Just from the lines on the whiteboard (not being a neuroscientist, this could be a stupid conclusion), it would make sense to me if L5 were performing a pooling function, and its output depicted stable object representations. This would explain the lateral connections with L5 in other columns (for voting) and the projections through the thalamus to another region (supporting composite objects and hierarchy). From this perspective, the output of L2/3 could be interpreted as a stable representation of the object from one position, and the output of L5 as a stable representation of that object from all positions.
But this still doesn’t explain what is happening in L6B, which is that layer labeled as “location” on the whiteboard. Why would L5 need input from L2/3 representing a specific location on a specific object, and from L6B also representing a specific location on a specific object? Why is this layer needed (it seems redundant)? Is this related to displacement and composite objects?

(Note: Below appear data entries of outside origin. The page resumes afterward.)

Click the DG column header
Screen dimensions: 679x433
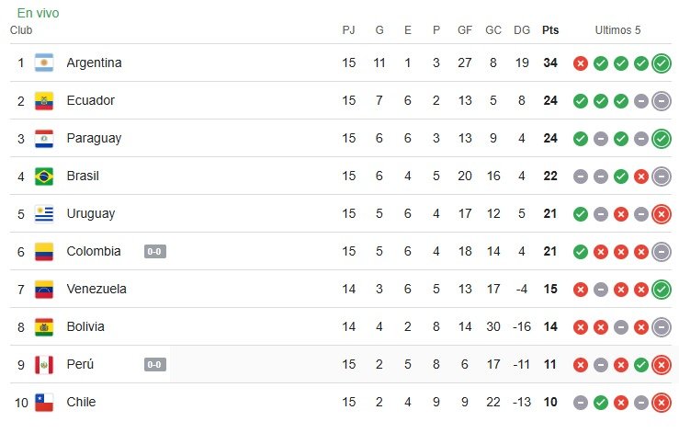522,30
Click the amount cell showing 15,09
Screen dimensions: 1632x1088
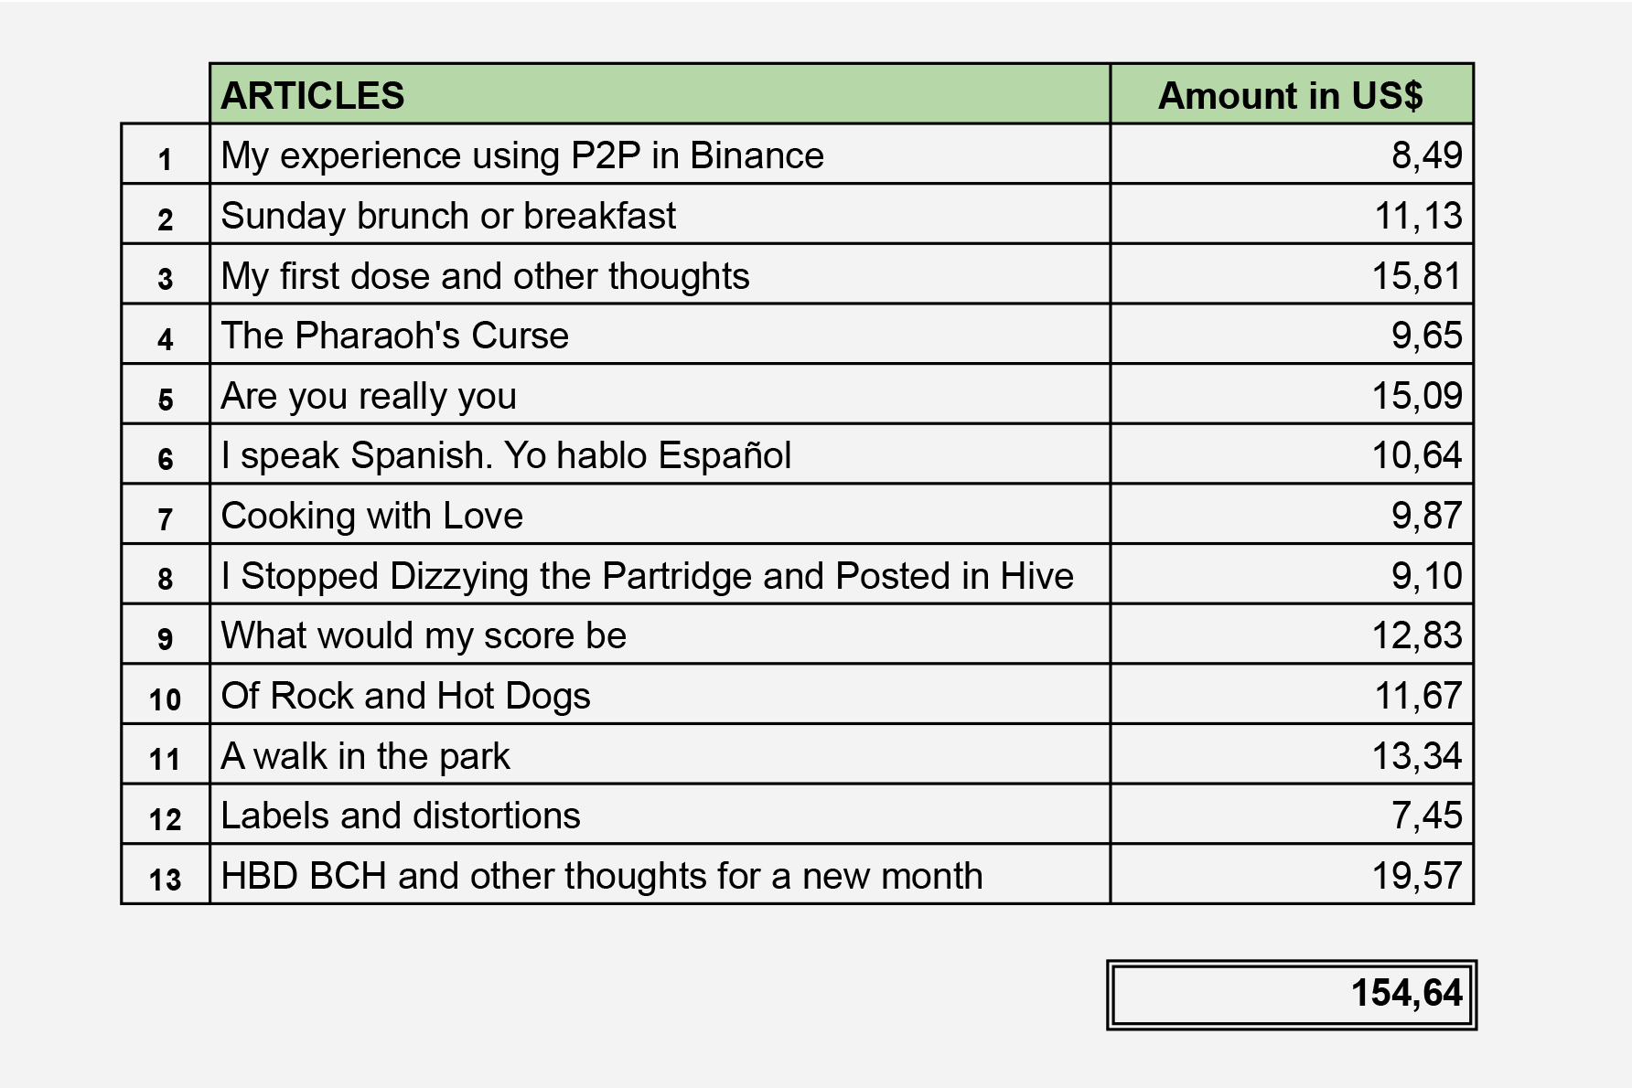point(1292,394)
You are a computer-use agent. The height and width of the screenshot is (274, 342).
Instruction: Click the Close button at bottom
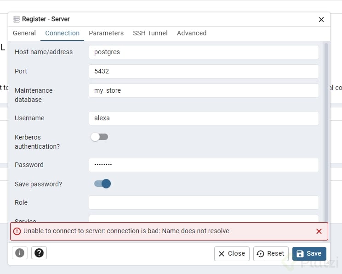(232, 253)
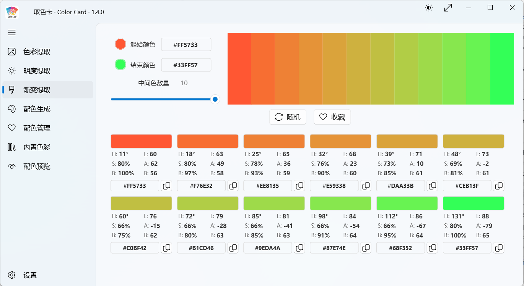Open 明度提取 brightness extraction page
524x286 pixels.
tap(37, 71)
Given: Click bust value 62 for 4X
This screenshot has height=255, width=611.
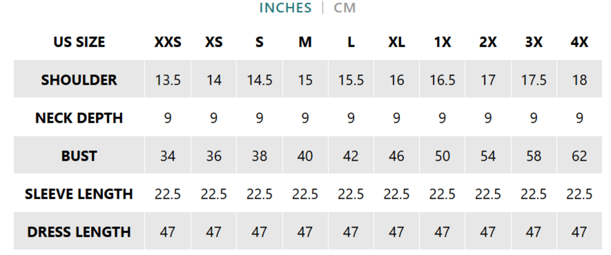Looking at the screenshot, I should 579,156.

Anyway, I’m still mulling over the ideas. Figured I would post my initial thoughts and have some discussions with the smart folks in the community here to try and smooth out the rough areas.
I’m pretty sure I understood that one system (layers 6b & 5?) is for placing in lateral space and another system (layers 6a & 4?) in radial space. When you move in a straight line the first system changes. When you turn, the second system changes. When you move and turn at the same time, both systems are impacted. And they feed off each other when necessary (through layers 3/4).
I’ve been thinking about this the whole morning, and I would like to speculate a bit. (Please take this with a grain of salt):
When you move in a straight line, essentially you’re considering features in 2 dimensions. Features come closer or go further. Every feature on that straight line moves with an equal delta.
Only when you add a second system, that somehow works with an angular input, your brain can build a model in 3 dimensions.
So it is conceivable that there are animals with a more primitive cortex (fish? snakes?) that only see the world in 2 dimensions.
And to go completely nuts: what if we added a third system to that stack? Would we be able to intuitively consider the world in 4 dimensions? 8-D.
As I understand it, when you move in a straight line both systems would change, because the representation for orientation is unique to a specific point on a specific object (i.e. the same orientation at a different point on the same object would have a different representation). When all orientations for a point are pooled, the result is a representation that depicts a specific location on a specific object.
Anyway, this is definitely the area that is causing my confusion. It seems redundant that you would need two layers both representing the same information (a specific point on a specific object), one providing proximal input to a layer, and another providing distal (context) to that same layer. Like you, I’m still mulling this around in my brain, though, so there may be a perfectly obvious reason for this configuration.
Again, I’m not certain of this. But don’t forget that a feature is a single point. It’s a very small part of an object, captured with a small part of your sensory input array. I could imagine that your fingertips each project dozens if not hundreds of such points. And that for each one somewhere in your neocortex this enire double system is at work.
When you, Paul, move through the world in a straight line, it’s almost impossible for your radial system not to be affected, since you have steroscopic vision, stereosonic hearing, many fingers, etc. But in your brain, each independent input signal is treated separately at first, and combined later after going through both displacement systems.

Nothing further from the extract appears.